◆ **Action item**:
Write out all of the data exactly as it appears.
:: Provided data
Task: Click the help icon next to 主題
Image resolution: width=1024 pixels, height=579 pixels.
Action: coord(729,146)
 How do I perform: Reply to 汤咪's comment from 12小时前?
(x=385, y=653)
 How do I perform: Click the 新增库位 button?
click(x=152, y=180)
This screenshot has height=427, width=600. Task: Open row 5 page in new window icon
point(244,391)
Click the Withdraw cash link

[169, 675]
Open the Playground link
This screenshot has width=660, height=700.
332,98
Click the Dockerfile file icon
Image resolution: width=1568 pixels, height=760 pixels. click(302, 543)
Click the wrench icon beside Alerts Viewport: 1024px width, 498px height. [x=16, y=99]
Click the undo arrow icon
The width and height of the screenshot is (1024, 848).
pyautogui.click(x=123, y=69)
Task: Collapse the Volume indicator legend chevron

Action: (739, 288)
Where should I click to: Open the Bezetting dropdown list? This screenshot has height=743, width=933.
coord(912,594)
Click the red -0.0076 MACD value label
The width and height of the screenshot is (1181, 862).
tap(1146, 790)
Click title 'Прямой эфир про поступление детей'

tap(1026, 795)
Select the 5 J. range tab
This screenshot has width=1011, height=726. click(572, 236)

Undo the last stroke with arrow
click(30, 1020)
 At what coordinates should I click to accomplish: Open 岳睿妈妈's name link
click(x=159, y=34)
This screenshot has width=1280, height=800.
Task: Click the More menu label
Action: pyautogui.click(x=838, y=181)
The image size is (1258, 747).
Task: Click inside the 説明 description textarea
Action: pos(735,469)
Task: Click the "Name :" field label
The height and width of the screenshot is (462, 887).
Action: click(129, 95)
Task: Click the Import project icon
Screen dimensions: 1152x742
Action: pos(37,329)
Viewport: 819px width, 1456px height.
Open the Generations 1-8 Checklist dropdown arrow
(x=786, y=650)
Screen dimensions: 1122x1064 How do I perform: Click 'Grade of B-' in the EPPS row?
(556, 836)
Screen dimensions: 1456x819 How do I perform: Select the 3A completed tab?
::::
◆ **Response for this exercise**:
Task: Click the help icon next to 主題
Image resolution: width=1024 pixels, height=579 pixels.
Action: coord(729,146)
 How do I perform: Reply to 汤咪's comment from 12小时前?
(x=385, y=653)
 How do I perform: Click the 新增库位 button?
click(x=152, y=180)
This screenshot has height=427, width=600. Task: Open row 5 page in new window icon
point(244,391)
Click the Withdraw cash link

[169, 675]
Open the Playground link
This screenshot has width=660, height=700.
332,98
Click the Dockerfile file icon
Image resolution: width=1568 pixels, height=760 pixels. click(302, 543)
Click the wrench icon beside Alerts Viewport: 1024px width, 498px height. [x=16, y=99]
Click the undo arrow icon
The width and height of the screenshot is (1024, 848).
pyautogui.click(x=123, y=69)
Task: Collapse the Volume indicator legend chevron

Action: (739, 288)
Where should I click to: Open the Bezetting dropdown list? This screenshot has height=743, width=933.
coord(912,594)
Click the red -0.0076 MACD value label
The width and height of the screenshot is (1181, 862).
tap(1146, 790)
Click title 'Прямой эфир про поступление детей'

tap(1026, 795)
Select the 5 J. range tab
This screenshot has width=1011, height=726. click(572, 236)

Undo the last stroke with arrow
click(30, 1020)
 At what coordinates should I click to accomplish: Open 岳睿妈妈's name link
click(x=159, y=34)
This screenshot has width=1280, height=800.
Task: Click the More menu label
Action: pyautogui.click(x=838, y=181)
The image size is (1258, 747).
Task: Click inside the 説明 description textarea
Action: pos(735,469)
Task: Click the "Name :" field label
The height and width of the screenshot is (462, 887).
Action: click(129, 95)
Task: Click the Import project icon
Screen dimensions: 1152x742
Action: pos(37,329)
Viewport: 819px width, 1456px height.
Open the Generations 1-8 Checklist dropdown arrow
(x=786, y=650)
Screen dimensions: 1122x1064 How do I perform: Click 'Grade of B-' in the EPPS row?
(556, 836)
Screen dimensions: 1456x819 How do I perform: Select the 3A completed tab?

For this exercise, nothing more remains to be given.